▶ [Исходный текст]
——
Другая форма индивидуализма, нашедшая себе наиболее чистое выражение к концу XVIII в. и главным образом у романтиков, усматривает значение индивидуальности не в том, что круг ее бы
тия сосредоточивается вокруг самостоятельного «я» и представляет собою замкнутый мир, а в том, что содержание этого мира, качества сущностных сил и сущностных проявлений различны от индивидуума к индивидууму. В противоположность первому формальному типу индивидуализма можно было бы это назвать качественным индивидуализмом; не самостоятельность бытия принципиально одинаковых существ, а несравнимость и незаменимость именно такого бытия принципиально различных существ - вот в чем глубочайшая действительность и в то же время идеальное требование космоса и главное - мира людей. Там встает вопрос о жизненном процессе, о его оформлении, а именно о его протекании вокруг изолированных по отношению друг к другу и свободных, но однородных центров, здесь - о содержании этого процесса, которое не может и не должно быть общим для разных его носителей.
——
▶ [Письменное задание 1] Переведите на английский язык следующее предложение из текста об индивидуализме: «Там встает вопрос о жизненном процессе, о его оформлении, а именно о его протекании вокруг изолированных по отношению друг к другу и свободных, но однородных центров, здесь - о содержании этого процесса, которое не может и не должно быть общим для разных его носителей».
▶ [Письменное задание 2] Как в тексте об индивидуализме предлагается назвать другую форму индивидуализма в противоположность первому, формальному типу?
▶ [Письменное задание 3] Продолжите текст об индивидуализме с того места, на котором он заканчивается.

▶ [Записи]
——
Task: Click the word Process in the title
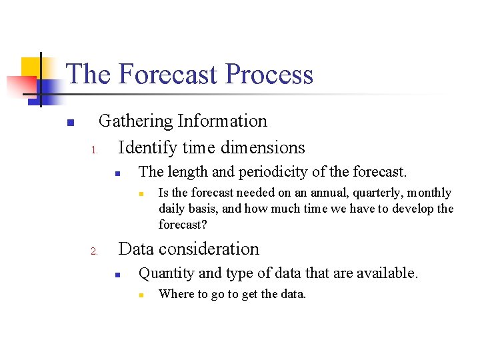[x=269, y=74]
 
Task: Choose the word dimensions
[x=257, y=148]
——
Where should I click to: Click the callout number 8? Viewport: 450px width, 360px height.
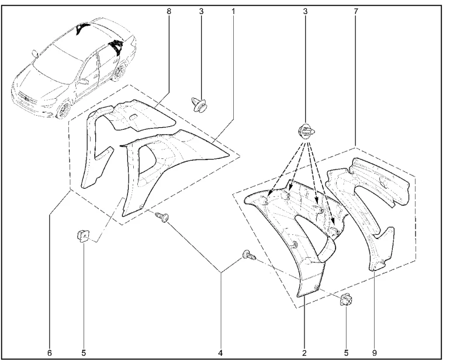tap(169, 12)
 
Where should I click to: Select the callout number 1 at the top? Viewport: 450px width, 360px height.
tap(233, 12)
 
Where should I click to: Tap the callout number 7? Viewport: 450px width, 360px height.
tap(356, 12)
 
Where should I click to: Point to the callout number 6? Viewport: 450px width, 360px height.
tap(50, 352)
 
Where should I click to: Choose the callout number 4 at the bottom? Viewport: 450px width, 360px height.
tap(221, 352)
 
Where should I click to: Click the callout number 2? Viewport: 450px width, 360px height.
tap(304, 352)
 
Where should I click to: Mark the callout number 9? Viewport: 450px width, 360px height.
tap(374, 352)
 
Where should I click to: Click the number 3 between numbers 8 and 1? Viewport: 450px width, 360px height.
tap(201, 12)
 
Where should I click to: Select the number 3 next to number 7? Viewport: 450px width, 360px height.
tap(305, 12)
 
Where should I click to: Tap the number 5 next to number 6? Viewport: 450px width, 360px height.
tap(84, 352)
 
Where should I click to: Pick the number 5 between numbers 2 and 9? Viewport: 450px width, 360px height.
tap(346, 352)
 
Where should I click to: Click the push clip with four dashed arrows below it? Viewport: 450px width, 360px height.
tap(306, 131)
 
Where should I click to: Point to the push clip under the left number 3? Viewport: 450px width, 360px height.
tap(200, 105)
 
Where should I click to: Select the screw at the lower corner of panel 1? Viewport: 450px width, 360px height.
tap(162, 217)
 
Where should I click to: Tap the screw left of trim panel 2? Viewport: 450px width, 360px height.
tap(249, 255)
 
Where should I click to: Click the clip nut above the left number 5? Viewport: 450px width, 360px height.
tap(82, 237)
——
▶ [Ответ на задание 1] There the question arises of the life process and its shaping, namely of its course around centers that are isolated from one another and free, yet homogeneous; here it is a question of the content of this process, which cannot and must not be common to its different bearers.

▶ [Ответ на задание 2] Качественным индивидуализмом.

▶ [Ответ на задание 3]
Отношение Гете к этому развитию индивидуализма, наиболее чистые выражения которого как раз наблюдались во время его жизни, отнюдь не было однозначным и решительным. Если вообще искать партийный, а потому и грубый лозунг, то гетевское жизнесо- зерцание следует назвать индивидуалистическим; нельзя отрицать связи с духом времени, которым руководили обе указанные тенденции. «Если я захочу выразить, - писал Гете незадолго до смерти, — чем я стал для немцев вообще, в особенности для молодых поэтов, то я имею, пожалуй, право назвать себя их освободителем: ибо они на моем примере воочию убедились, как человек должен жить изнутри, а художник - творить изнутри, так, что он, как бы он ни вел себя, всегда будет выявлять лишь свою индивидуальность». То, что является как индивидуальная жизнь, имеет свои последние корни в самом индивидууме. Такое отношение к жизни в свою очередь, однако, противостоит трем другим возможностям.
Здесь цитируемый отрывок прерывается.